Facts in excuse of a more diligent inquiry and sooner discovery are also alleged. Whether the plaintiffs could have made discovery sooner is not, in view of all the facts alleged, a question to be concluded as a matter of law. It is a question to be resolved by the trial court in appraising the weight and the credibility to be accorded to the evidence and the witnesses on a trial. Assuming the truth of the facts stated in the complaint, we must conclude that the allegations show that the action was commenced within the time prescribed by said section 338 as to all of the claims.

The demurrers to the second cause of action were properly sustained and the judgment thereon is affirmed. That portion of the judgment entered on the order sustaining demurrers to the fifth cause of action is reversed.

Gibson, C.J., Curtis, J., Carter, J., and Traynor, J., concurred. *469

EDMONDS, J.

I concur in the conclusion that, for the reasons stated by Mr. Justice Shenk, the demurrer to the second cause of action in the complaint of Neet and his associates was properly sustained. However, in my opinion, upon the facts pleaded by the appellants, the statute of limitations has barred any recovery by them, and the decision should also be placed upon that ground. More than three years before the suit was filed, according to the allegations of the complaint, the appellants knew that at least some of the representations assertedly made by Fitzgerrell on behalf of himself, Holmes and Nicholson were false. Under well settled principles the statute commenced to run at that time and it effectively bars the fifth cause of action as well as that stated in the second count of the complaint.

The pleading upon which judgment was rendered is the fourth one filed in this suit and the facts stated in each of them may be considered in determining whether the bar of the statute extends to either the second or the fifth cause of action. (Wennerholm v. Stanford Univ. Sch. of Med., 20 Cal. 2d 713, 716 [128 P.2d 522, 141 A.L.R. 1358]; Williamson v. Joyce, 137 Cal. 151, 153 [69 P. 980].) According to these complaints during Fitzgerrell's visit to Kentucky in 1935, and in correspondence of about the same time, he represented that the mining claims in which Neet, Schenck and Glenn together owned a 55 per cent interest were of no particular value but mere desert waste claims and a gamble in which no operators were interested. But for the purpose of facilitating possible future action, said Fitzgerrell, title to the claims should be transferred to a corporation in exchange for shares of capital stock to be issued in proportion to the respective interests of all concerned.

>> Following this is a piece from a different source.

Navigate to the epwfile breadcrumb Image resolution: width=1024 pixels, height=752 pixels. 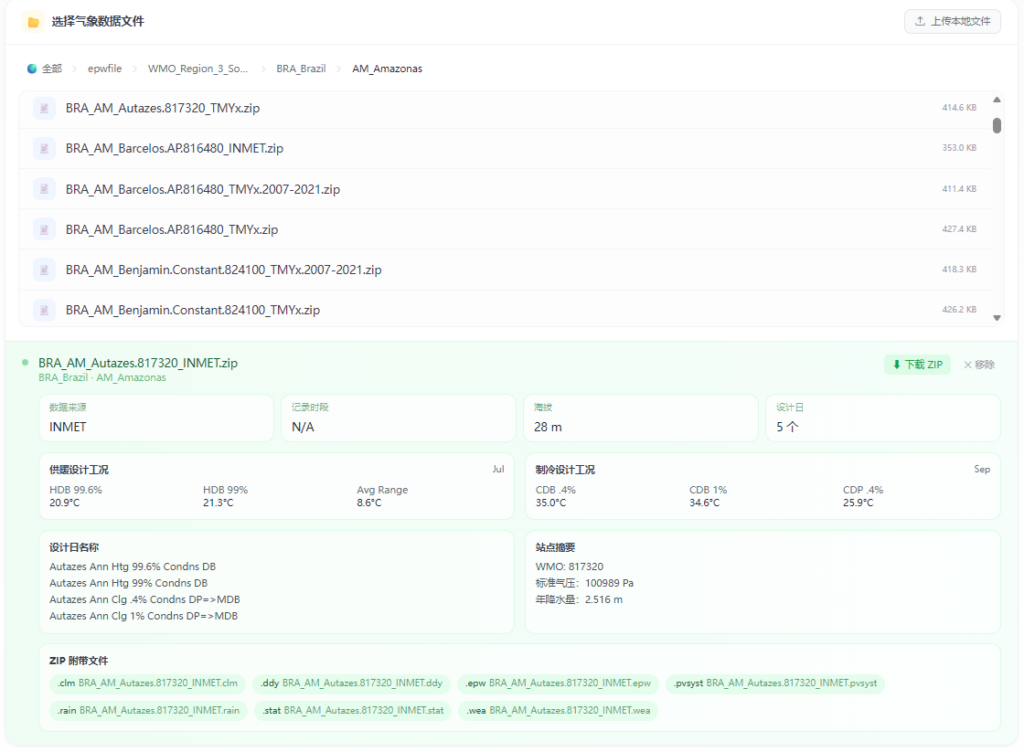pos(104,69)
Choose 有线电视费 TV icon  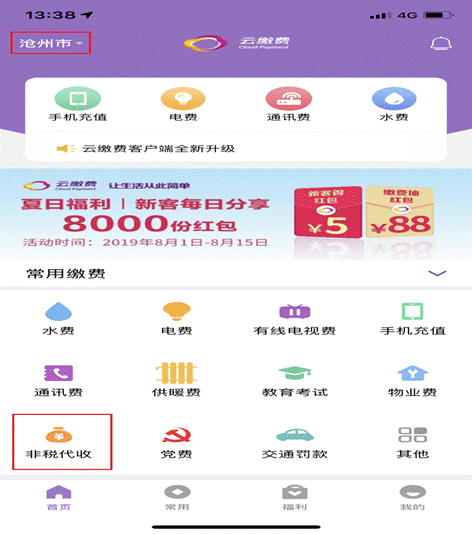click(x=295, y=319)
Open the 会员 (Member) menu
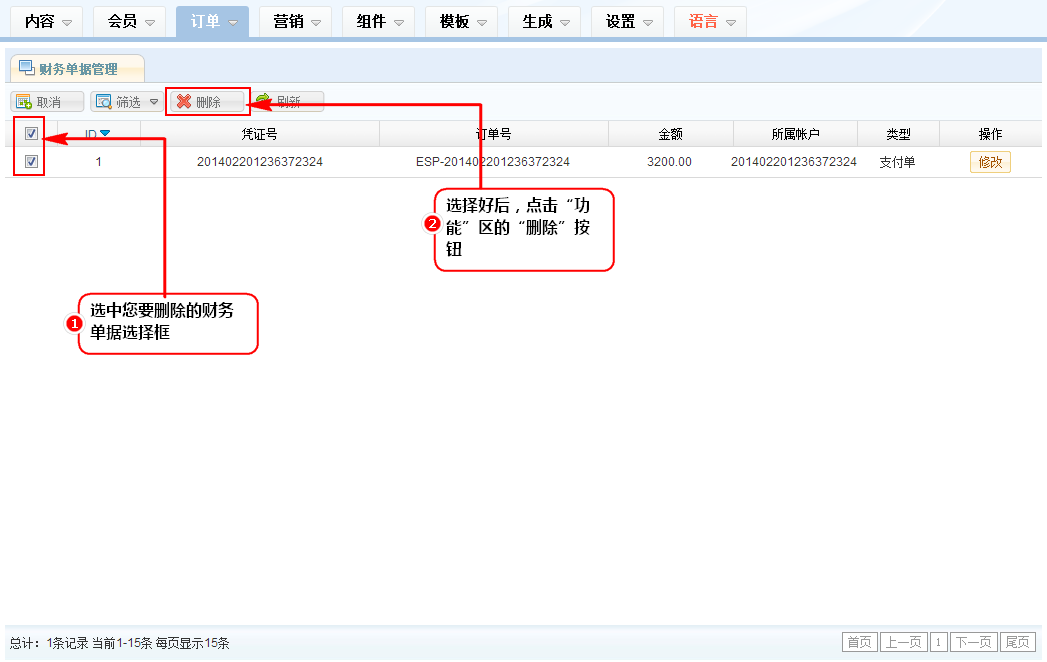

Less than a month later, Rayfitz Company was organized, and at the first meeting of stockholders, Neet became one of the directors. Soon after, upon the representations of Fitzgerrell that Holmes and Nicholson desired to lease the claims for a period of five years upon terms which were fair in every respect, Neet and his associates expressly authorized the corporation to execute the proposed agreement.

At the time of his visit to Kentucky, Fitzgerrell represented that he would cause to be located, for the benefit of all of the owners of the property in which Neet and his associates were interested, claims upon adjoining land. But immediately *470 after the execution of the lease, Fitzgerrell informed Neet by letter that this would be impossible. The complaint does not state the reason, if any, given by Fitzgerrell for his conclusion or that Neet made any inquiry as to the basis for it.

About two years later, Fitzgerrell again visited Kentucky. The second trip was made for the purpose of obtaining Neet's consent to the execution of a lease of the mining claims by the corporation to Holmes and Nicholson for a term of 20 years. In his discussions with Neet, Fitzgerrell told him that locations on land surrounding the mining claims transferred to the corporation could not be made because the property had been taken up by unknown persons.

Neet refused to consent to another lease. Fitzgerrell then went to Massachusetts, where he saw the appellant Schenck, and obtained his written consent to the execution of the 20 years agreement. Schenck's approval was secured upon the representation that Neet would also consent to the new contract. Fitzgerrell then returned to Kentucky and showed Schenck's consent to Neet, renewing his request that Neet join in approving the proposed transaction. When Neet again refused, Fitzgerrell informed him that his consent was unnecessary and the lease would be executed because, with Schenck's consent, he controlled a majority interest in the corporation. Fitzgerrell then left for California. Neet communicated with Schenck, stating that he had refused to consent to the execution of the proposed lease and Schenck, by telegram dated August 7, 1937, addressed to Fitzgerrell, withdrew his approval of the transaction. Three days later, Fitzgerrell asked Schenck to state his reasons for withdrawing his consent and told him that all negotiations concerning a new lease had been terminated. Apparently Schenck did not reply to this request.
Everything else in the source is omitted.